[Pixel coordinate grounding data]
+++
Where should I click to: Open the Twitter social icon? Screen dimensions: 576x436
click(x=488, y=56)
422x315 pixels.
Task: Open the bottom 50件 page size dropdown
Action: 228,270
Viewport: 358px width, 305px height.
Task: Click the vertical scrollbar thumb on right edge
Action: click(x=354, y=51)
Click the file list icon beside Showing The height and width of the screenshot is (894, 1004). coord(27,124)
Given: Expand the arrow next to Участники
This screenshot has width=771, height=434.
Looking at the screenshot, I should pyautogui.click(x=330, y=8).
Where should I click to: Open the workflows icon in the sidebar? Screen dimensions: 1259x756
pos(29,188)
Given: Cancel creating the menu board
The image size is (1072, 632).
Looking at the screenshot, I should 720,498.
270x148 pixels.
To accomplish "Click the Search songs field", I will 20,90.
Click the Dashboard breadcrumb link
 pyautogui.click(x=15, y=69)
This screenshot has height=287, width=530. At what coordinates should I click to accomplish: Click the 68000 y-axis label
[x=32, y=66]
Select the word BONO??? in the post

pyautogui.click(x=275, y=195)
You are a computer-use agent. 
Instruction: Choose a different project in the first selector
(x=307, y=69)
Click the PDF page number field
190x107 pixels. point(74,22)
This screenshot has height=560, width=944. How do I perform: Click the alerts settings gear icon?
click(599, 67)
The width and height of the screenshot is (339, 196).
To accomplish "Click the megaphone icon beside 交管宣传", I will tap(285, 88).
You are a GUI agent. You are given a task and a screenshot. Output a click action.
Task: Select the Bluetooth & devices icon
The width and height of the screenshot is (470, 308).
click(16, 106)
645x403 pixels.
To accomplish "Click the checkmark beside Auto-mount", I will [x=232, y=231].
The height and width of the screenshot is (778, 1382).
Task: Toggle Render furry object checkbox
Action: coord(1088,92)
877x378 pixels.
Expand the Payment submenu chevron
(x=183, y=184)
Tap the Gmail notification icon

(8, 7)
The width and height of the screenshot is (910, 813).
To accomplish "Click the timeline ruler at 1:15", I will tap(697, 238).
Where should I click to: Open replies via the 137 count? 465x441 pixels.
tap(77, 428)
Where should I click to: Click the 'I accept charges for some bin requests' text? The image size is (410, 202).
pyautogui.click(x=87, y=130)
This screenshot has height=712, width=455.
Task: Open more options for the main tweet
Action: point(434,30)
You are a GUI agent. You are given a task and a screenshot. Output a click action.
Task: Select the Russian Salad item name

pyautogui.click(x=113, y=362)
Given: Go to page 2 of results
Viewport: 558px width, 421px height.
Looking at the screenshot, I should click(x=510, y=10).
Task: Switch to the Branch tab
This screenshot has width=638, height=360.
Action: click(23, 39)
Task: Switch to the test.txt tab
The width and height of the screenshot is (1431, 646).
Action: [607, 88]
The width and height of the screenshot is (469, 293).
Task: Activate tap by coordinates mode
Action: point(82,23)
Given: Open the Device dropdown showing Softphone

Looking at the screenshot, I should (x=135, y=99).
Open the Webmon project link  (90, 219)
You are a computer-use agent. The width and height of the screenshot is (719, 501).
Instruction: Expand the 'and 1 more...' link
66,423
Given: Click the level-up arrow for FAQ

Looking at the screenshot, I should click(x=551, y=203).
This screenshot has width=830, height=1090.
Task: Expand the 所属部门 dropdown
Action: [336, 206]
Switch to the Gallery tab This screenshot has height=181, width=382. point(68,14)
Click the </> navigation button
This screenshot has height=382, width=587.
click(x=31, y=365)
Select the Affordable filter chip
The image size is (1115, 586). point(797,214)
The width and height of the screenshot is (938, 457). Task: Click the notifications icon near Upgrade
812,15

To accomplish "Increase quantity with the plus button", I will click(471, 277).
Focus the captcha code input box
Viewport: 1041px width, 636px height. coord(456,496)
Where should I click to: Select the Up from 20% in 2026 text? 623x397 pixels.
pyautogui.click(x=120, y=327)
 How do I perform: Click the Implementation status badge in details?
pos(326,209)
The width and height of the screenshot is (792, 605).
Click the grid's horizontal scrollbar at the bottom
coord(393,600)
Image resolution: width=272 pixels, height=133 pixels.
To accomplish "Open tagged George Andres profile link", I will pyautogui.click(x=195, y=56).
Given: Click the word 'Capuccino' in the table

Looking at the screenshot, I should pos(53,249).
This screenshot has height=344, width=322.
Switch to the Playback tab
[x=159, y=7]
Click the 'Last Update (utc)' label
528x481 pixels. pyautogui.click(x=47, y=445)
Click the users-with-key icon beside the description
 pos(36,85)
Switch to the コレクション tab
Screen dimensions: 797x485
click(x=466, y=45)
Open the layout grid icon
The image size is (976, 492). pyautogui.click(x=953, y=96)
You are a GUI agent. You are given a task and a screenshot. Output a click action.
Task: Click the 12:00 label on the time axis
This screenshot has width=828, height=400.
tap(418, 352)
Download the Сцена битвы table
+++
WHAT IS EXPECTED → Which lines of the data include the string "computer"? Copy each of them.

YOUR SOLUTION →
You are a computer-use agent. 
You are a computer-use agent. The width and height of the screenshot is (719, 501).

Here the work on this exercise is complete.